Asıl kurtuluş ‘’birey’’ de!  toplum da değil. Çünkü birey kurtulursa toplum doğal yoldan kurtulmuş olacak ve kendi üzerinde egemen olan şiddet kültüründen kurtulan bir kişi, tüm topluma örnek olabilir. Terör olayları, savaşlar, linç kültürü, şiddet ve şiddet söylemleri, yanlış gördüğümüz birçok şeye alışarak yaşamak gibi karanlık bir dönemi yaşıyoruz.

 Kalabalıklarla hareket etmeyi seviyoruz çünkü kalabalık bize güvenlik sağlıyor. Şiddet ve güç söylemlerinde bulunanları destekliyoruz çünkü kendimizi güçlünün tarafında görmek bize huzur veriyor. Hep birilerinin yanında, hep birilerinin tarafında olmak istiyoruz. Neden? Çünkü kendimizden çok uzaklaştık.  etil alkol

Kendimizi tanımıyoruz, kendimiz hakkında pek bir şey bilmiyoruz. Bağlı bulunduğumuz güruh( siyasi parti, tuttuğumuz takım, dernek vs) neyi savunuyorsa bizlerde bireysel olarak onu savunuyor ve o güruhla birlikte hareket ediyoruz. Hem de hiç sorgulamadan, hiç ‘’ben bunu gerçekten düşünüyor muyum’’ demeden ! ve tüm bu sefalet bu acı,ölümler,olaylar..  belki de hiç savunmadığımız ama inanmak zorunda kaldığımız düşüncelerden dolayı ortaya çıkıyor. Sadece yönlendirmelerle hareket ediyoruz.

Çözüm nedir? Çözüm bireyin sosyal, politik, kültürel anlamda gelişmesidir. Kişinin kendi kendisine yatırım yapmasıdır.
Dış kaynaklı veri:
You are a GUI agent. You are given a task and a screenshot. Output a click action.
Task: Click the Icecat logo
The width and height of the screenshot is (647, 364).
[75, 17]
Kişi, kendi gelişebilsin ki kendinde sonra gelenlere ışığından verebilsin ve onlarında kendilerini geliştirmesinde yardımcı olabilsin. Çünkü dediğimiz gibi, toplum dediğimiz şey kişilerden meydana gelir.

İnsan ülkesini neden sever? Çünkü ülke, insanın evidir. Orada yaşar, orada büyür ve orada ölür. Ve insan evini koruduğu gibi ülkesini korumalıdır. Ama yöntem önemlidir. Akılla, zekayla, bilgiyle,  kültürle korumalıdır.
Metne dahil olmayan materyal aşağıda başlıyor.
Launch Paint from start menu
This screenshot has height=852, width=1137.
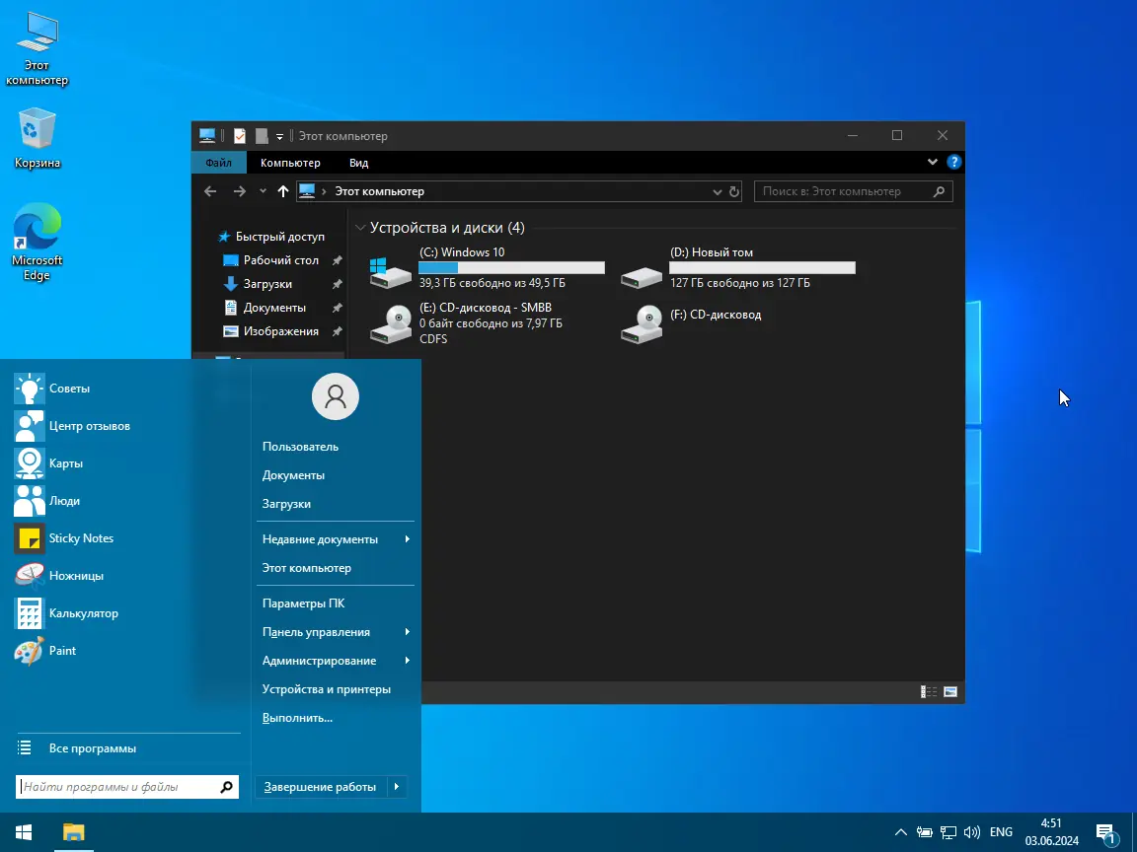coord(62,651)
Bugün siyaset, toplumla ilgilidir,sanat toplumla,bilim toplumla ilgilidir.Hep bir genellemeden sonra gelen çalışmalar yürütmektedirler.Yani,toplumu olduğu haliyle kabul etme  eğilimindeler.Deprem olduktan sonra enkaz üzerinde çalışmalar yapmak yerine,tuğla dizilirken çalışmaya başlamak daha mantıklı olmaz mıydı?Bu yüzden eğitime kişiden başlanmalı,araştırmalar,deneyler vs kişiler üzerinden yapılmalıdır.İnsan,tarih boyunca her şeyi araştırmaya ve keşfetmeye muktedir oldu.Kendinden başka..!
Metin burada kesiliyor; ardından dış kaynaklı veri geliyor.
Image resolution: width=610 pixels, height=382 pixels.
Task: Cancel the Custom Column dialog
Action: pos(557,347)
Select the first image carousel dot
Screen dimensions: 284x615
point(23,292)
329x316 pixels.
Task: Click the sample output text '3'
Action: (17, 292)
Her zaman söylerim, savaşların bile adaleti vardır ama terörün yoktur. Savaşlarda,düşmanın nereden saldıracağı aşağı yukarı bellidir.Ama terör yönsüz ve zamansızdır.Savaşların bile kuralları vardır ama terör kuraldışıdır. 
Ve bu kuraldışı ve ahlakdışı terör nasıl önlenir?  Cehaleti önleyerek!  Kişiyi eğiterek.  Ama kendi düşüncemize ona entegre ederek değil, ona düşünebileceği, yaratabileceği ortamı hazırlayarak. Belki genel bir  cümle olacak ama, silah yerine kalem, bomba yerine akıl vererek. Ve belki eğitimli kişilerden oluşan bir toplum, gelecekte, bugün yaşadığımız olayları tarih sayfalarında okuduklarında, bizlerin ne kadar şanssız bir nesil olduğumuzu daha iyi anlayacak.
Duvardan önce tuğla..! çünkü tuğla kaliteliyse,duvar sağlam olacaktır..Birey gelişirse,toplum gelişecektir.